**What to do:**
Write out the material again without any changes, beginning at the line that contains "Find the location" and stopping after the line that contains "discount-row: Discount 财富体验客户活动¥10.00 is". Leave the pictures out of your answer.

**Data section:**
+++
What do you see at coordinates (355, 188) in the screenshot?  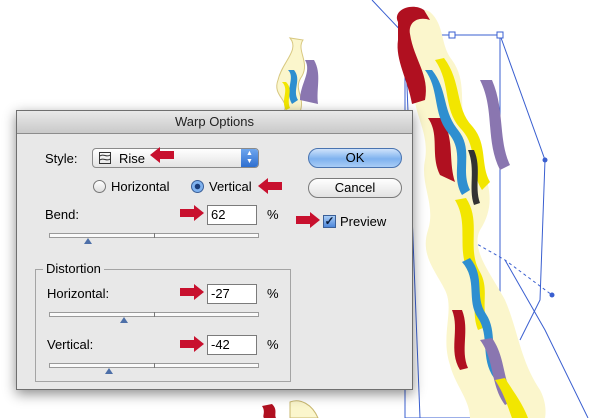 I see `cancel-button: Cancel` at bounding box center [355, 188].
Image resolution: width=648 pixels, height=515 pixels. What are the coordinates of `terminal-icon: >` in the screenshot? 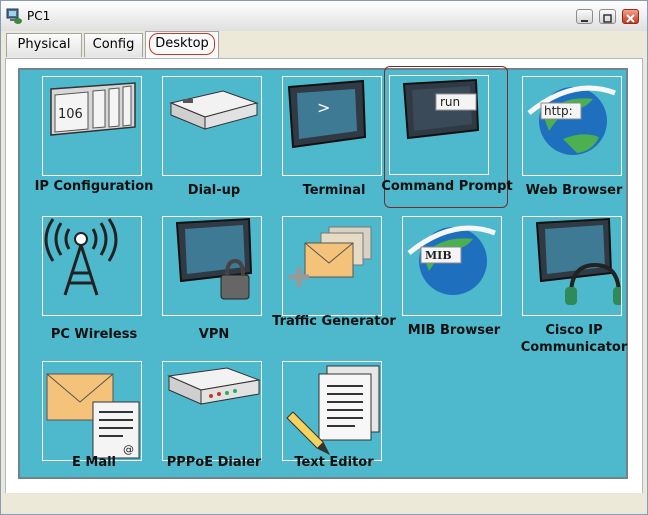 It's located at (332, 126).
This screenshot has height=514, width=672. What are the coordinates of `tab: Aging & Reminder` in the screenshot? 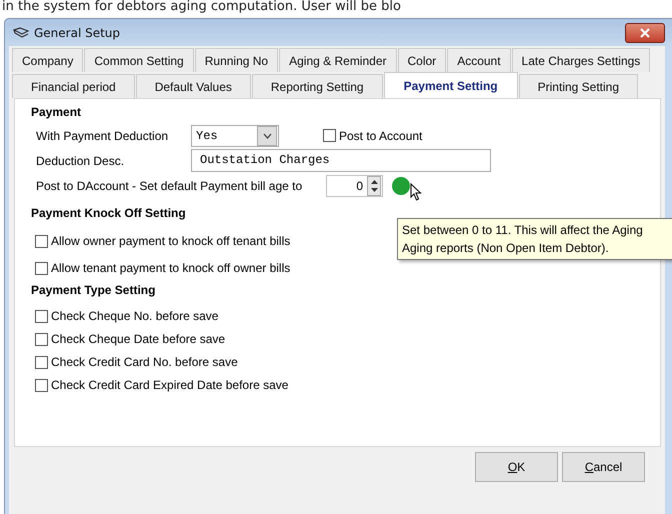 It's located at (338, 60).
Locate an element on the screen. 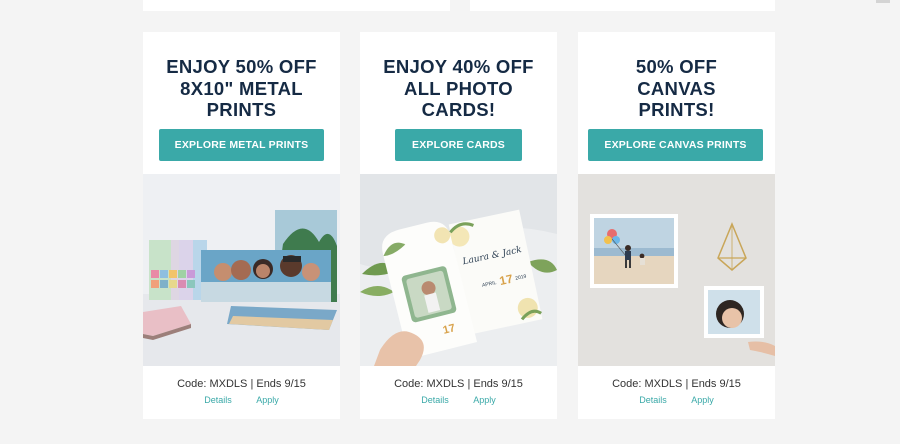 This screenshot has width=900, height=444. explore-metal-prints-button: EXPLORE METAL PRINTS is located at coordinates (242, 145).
+++
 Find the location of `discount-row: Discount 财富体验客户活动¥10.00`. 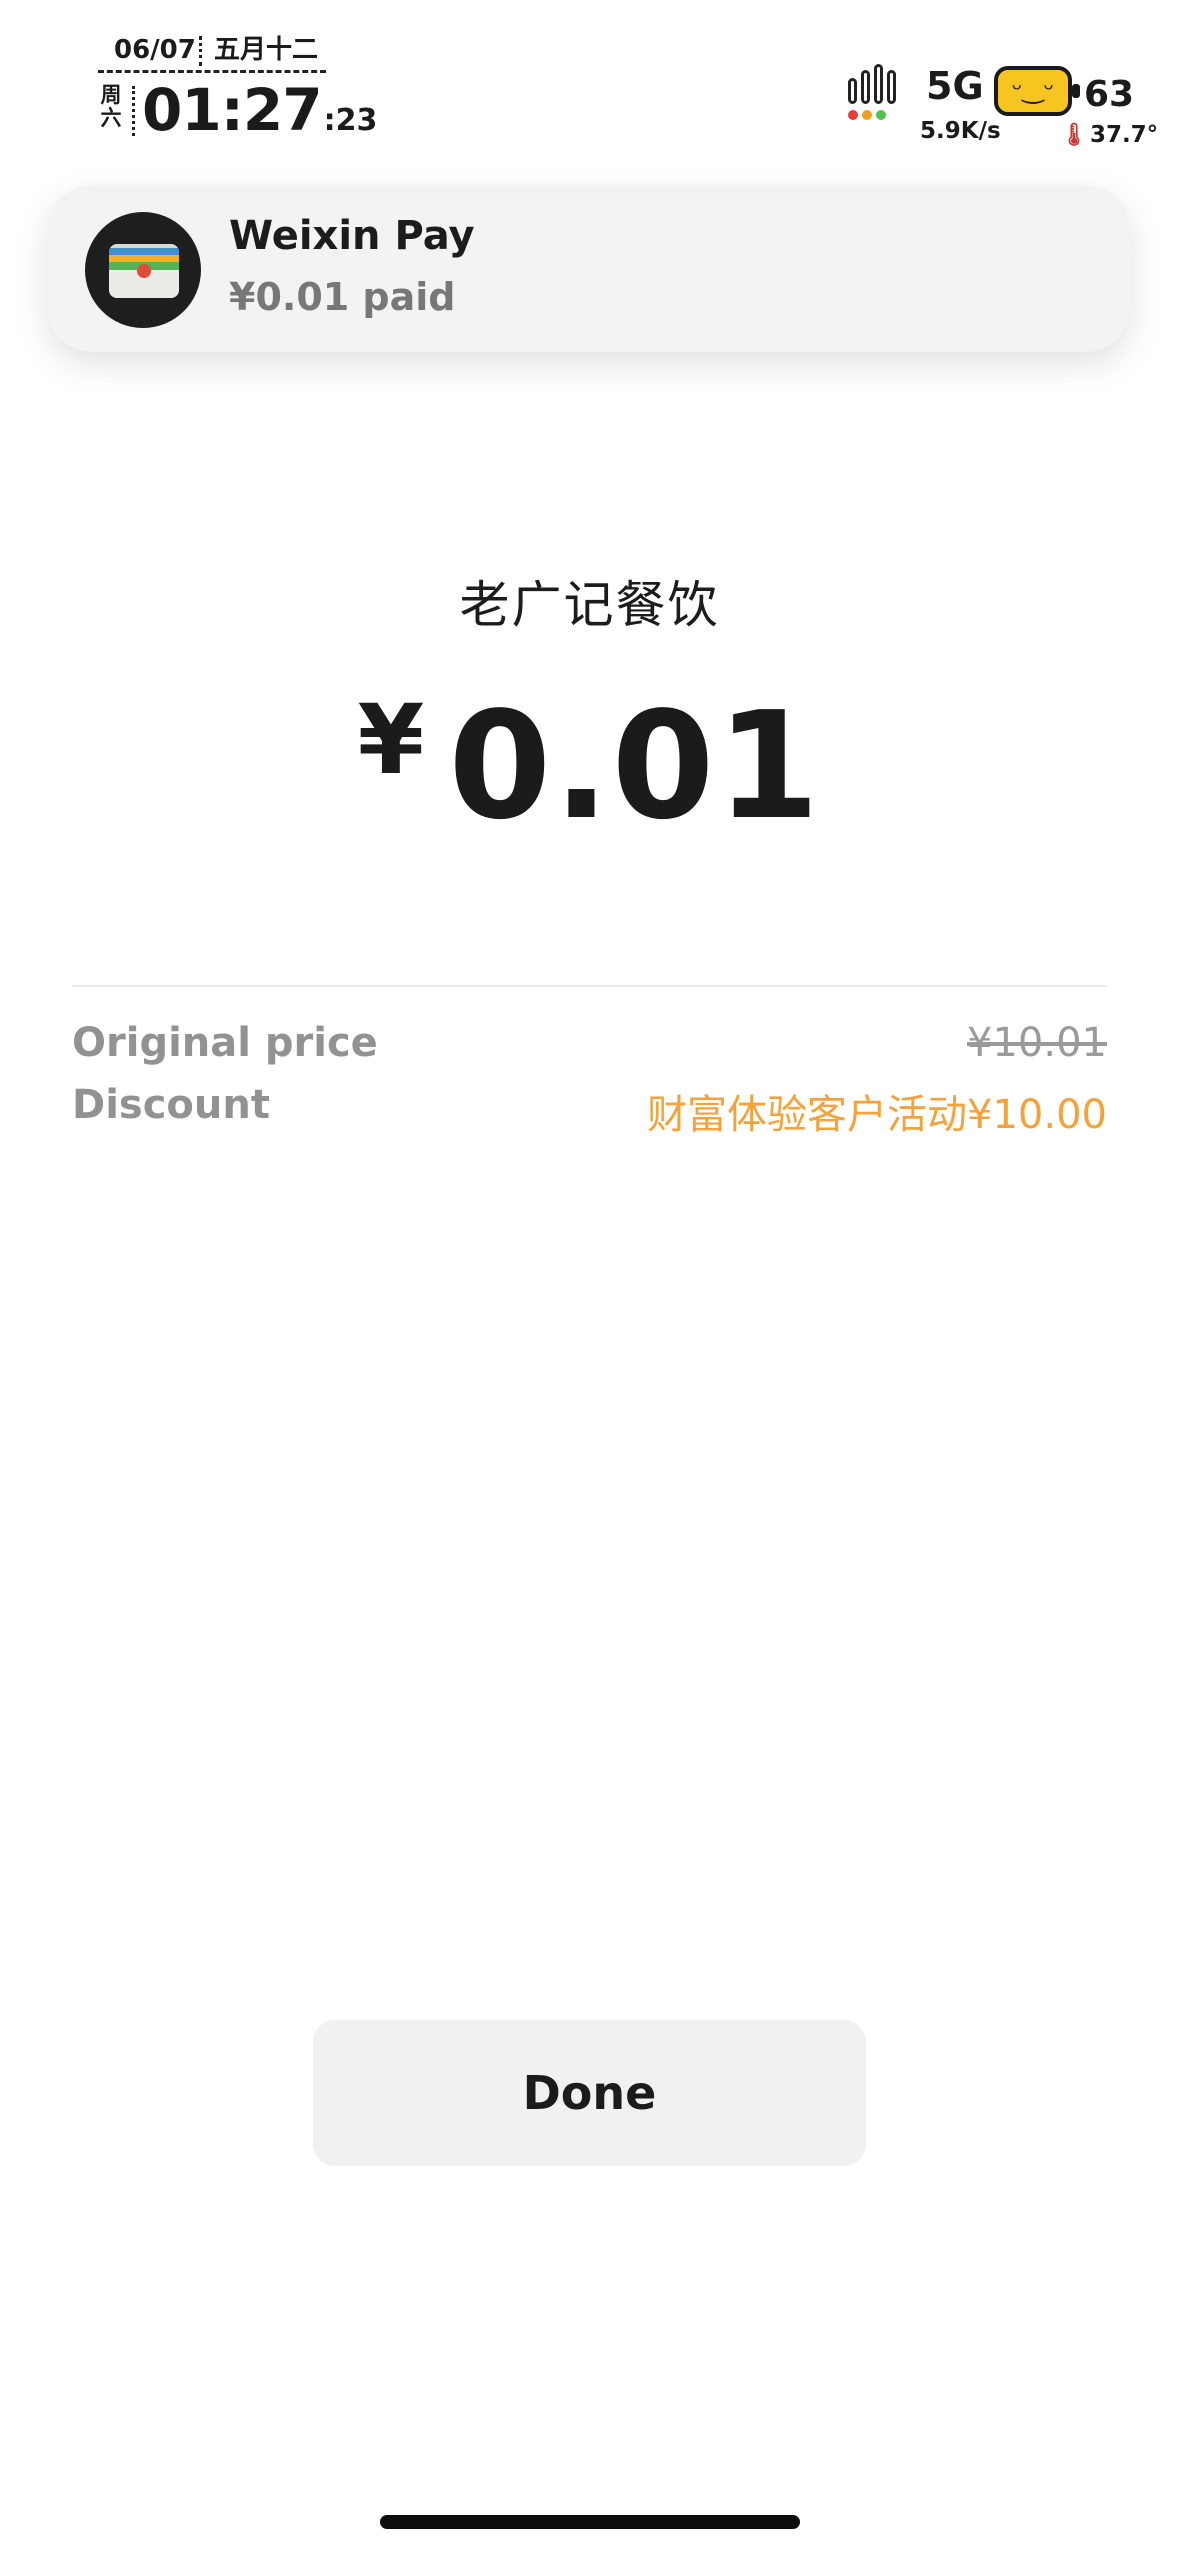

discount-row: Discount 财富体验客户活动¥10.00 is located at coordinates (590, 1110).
+++
**Written solution:**
 Find the location of `discount-row: Discount 财富体验客户活动¥10.00`. 

discount-row: Discount 财富体验客户活动¥10.00 is located at coordinates (590, 1110).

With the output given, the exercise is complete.